THE computer age is not what it’s cracked up to be.

So we have the internet? So we have e-mail? So messages come screaming around the curve of the world at very nearly the speed of light? Does this mean the work gets done any faster?

No. It means I learn that my sister in England has the flu before she has even taken the aspirin. It means I can write back with the message: “Take an aspirin,” before she’s had time to pop the tablet out of the packet.

But the work goes on at exactly the same pace it always did. Possibly slower, because internet access in the office means I can find a buyer for a complete set of Credence Clearwater records while I’m sitting at my desk.

There is only one office-related activity that happens faster since the arrival of computers – the office joke.

There was a time when you could hear a joke in Townsville, board a bus to Sydney, take a ship to the UK, and still deliver the gag in London as fresh and funny as the day you heard it.

But now the punch line overtakes you before you have time to say, “There was an Australian, a Kiwi and an Irishman…”

There’s no life in a joke any more. They die faster than butterflies. You used to be able to save them for the pub in the evening and get belly laughs out of them. Now you can run all the way direct from the office, blurt out the story before you order a beer, and everyone will still say: “Heard it three months ago.

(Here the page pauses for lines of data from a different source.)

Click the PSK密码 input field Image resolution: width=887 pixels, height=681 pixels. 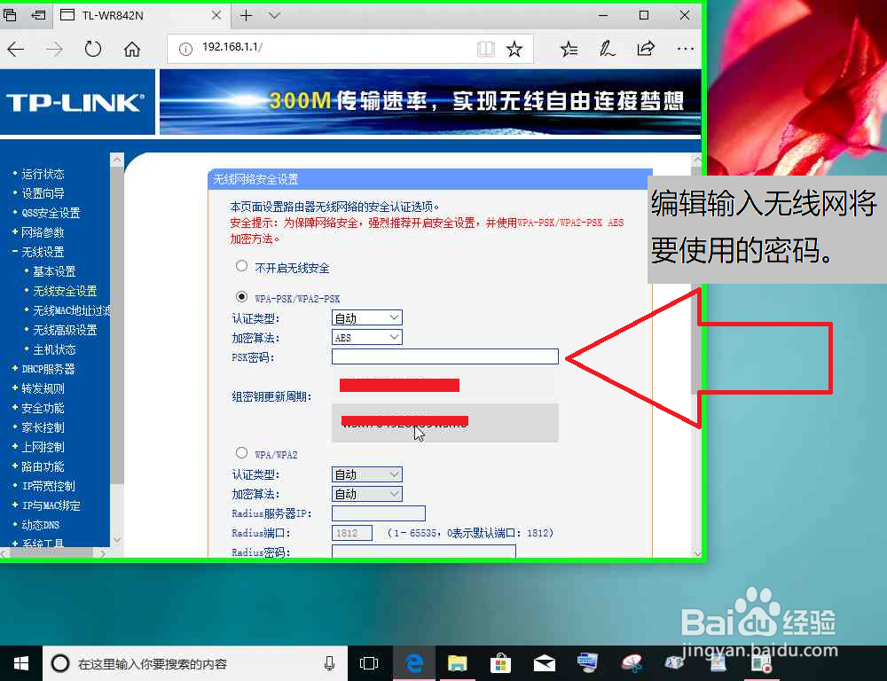coord(444,356)
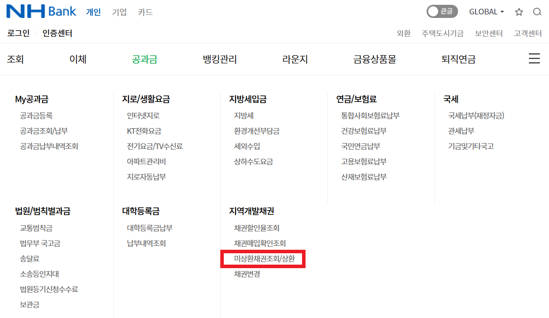Open 인증센터
The image size is (549, 318).
click(x=57, y=32)
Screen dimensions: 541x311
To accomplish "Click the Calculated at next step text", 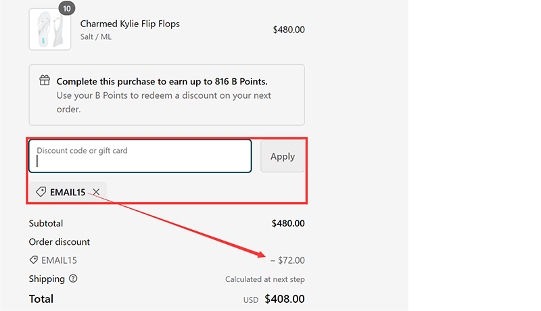I will [264, 279].
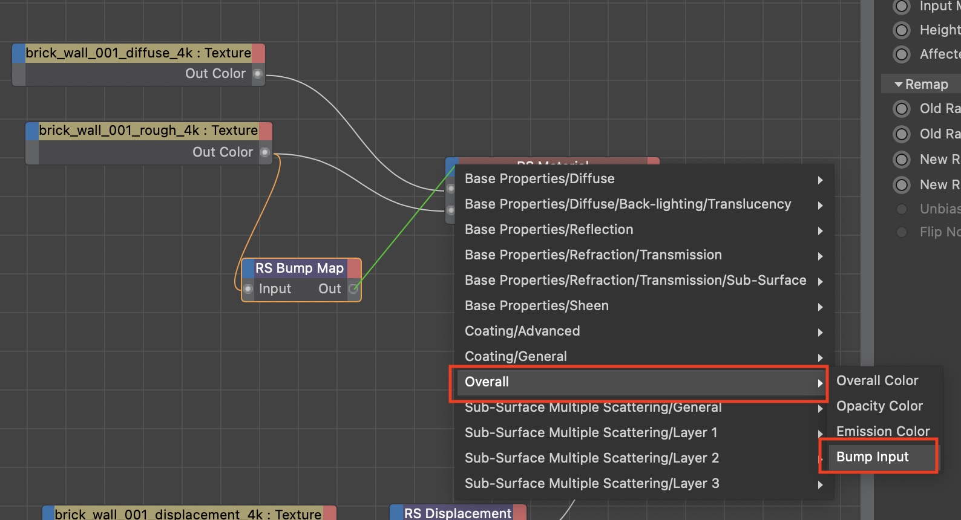Enable the Flip No option
The image size is (961, 520).
pos(902,232)
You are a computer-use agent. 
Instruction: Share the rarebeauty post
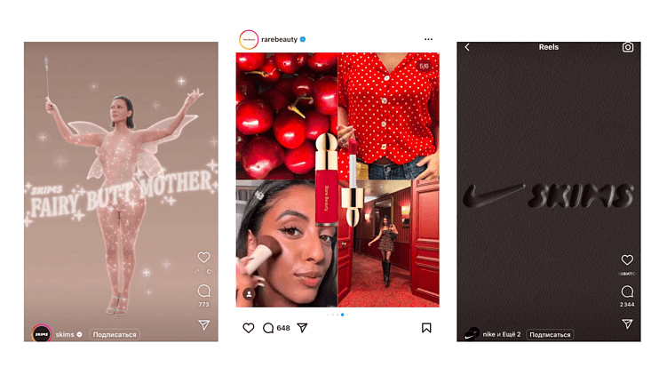click(302, 328)
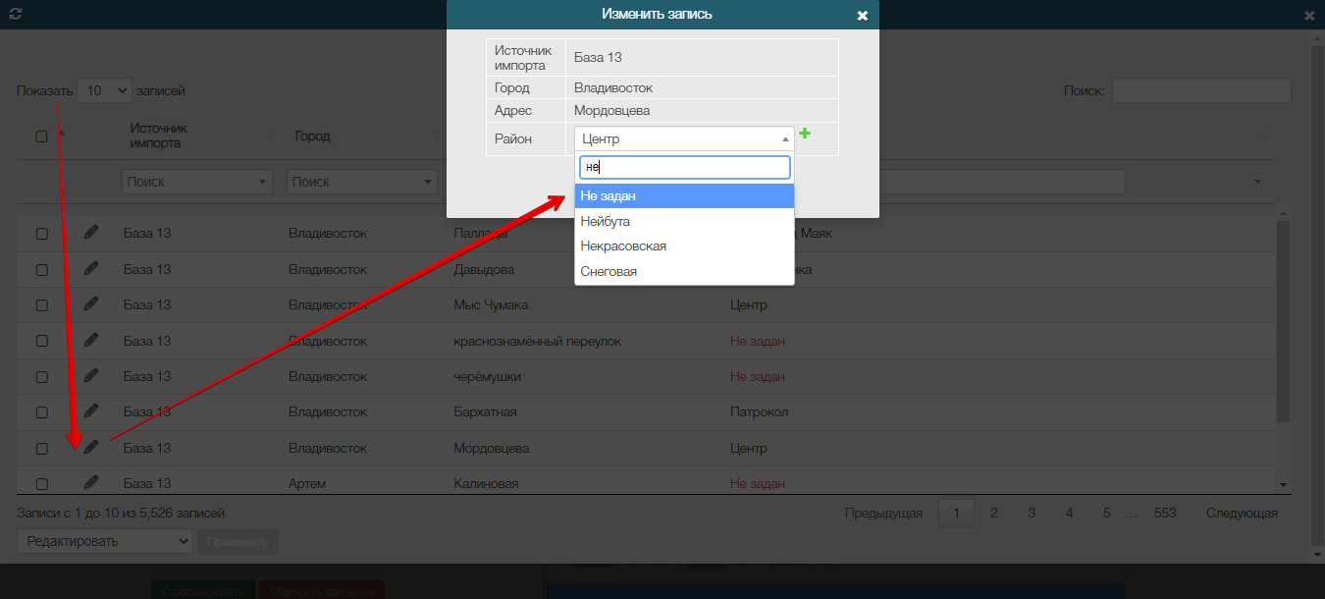
Task: Click pencil icon for краснознамённый переулок row
Action: coord(91,340)
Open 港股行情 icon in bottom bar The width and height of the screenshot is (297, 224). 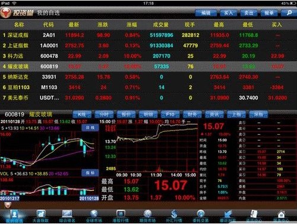click(x=121, y=216)
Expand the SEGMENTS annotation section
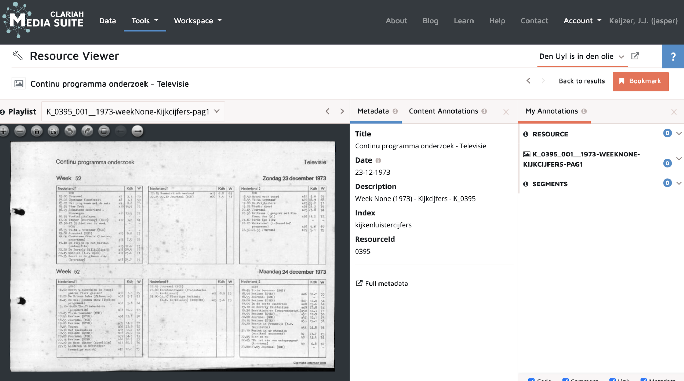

Someone sent it from China.”

But they don’t even understand Australian humour in China! They probably thought it was a Confucius proverb and forwarded it in the interests of world peace.

Or maybe they treat e-mail with a lot more respect in China, in which case they will have formed a very bizarre notion of how life is lived in the western world.

If you were a Chinese living in the northern city of Urumqi what would you make of an entirely unsolicited message from Rasmussen about a bishop and actress and a cucumber, if you didn’t realise it was a joke?

It could play havoc with the immigration program.

Not many of these internet gags actually make me laugh any more. I guess by the time they’ve trudged through every country that has a power supply and a keyboard, and been bounced off various satellites they’re just too tired to really have their hearts in their work.

And there are so many of them! Are people employed to invent them, shovelling them daily onto the internet, like coals into a furnace? Or do they just grow, like fruit on a tree, and find their way round the world through a kind of electronic osmosis?

And they’re always in English. You’d expect most of them to be in English, but how come the occasional Swahili side-slapper doesn’t get through?

Invaders from outer space will examine the internet and discount the English‑speaking nations as being unable to take life seriously.

Instead they’ll negotiate with leaders who speak Urdu, or Icelandic, while we’re forwarding messages around the world that have all the seriousness of a plastic flower that squirts water in your face.

There are some bonuses with the internet, however. It’s now possible to send an e‑mail spreading the malicious rumour that your boss cross‑dresses and owns a dog the size of a rat that he carries in his handbag, in the certain knowledge that within 24 hours everyone in the world will have read it, including him, his wife and his children, and it will be virtually impossible to trace you as the originator.

You could even give his name and address.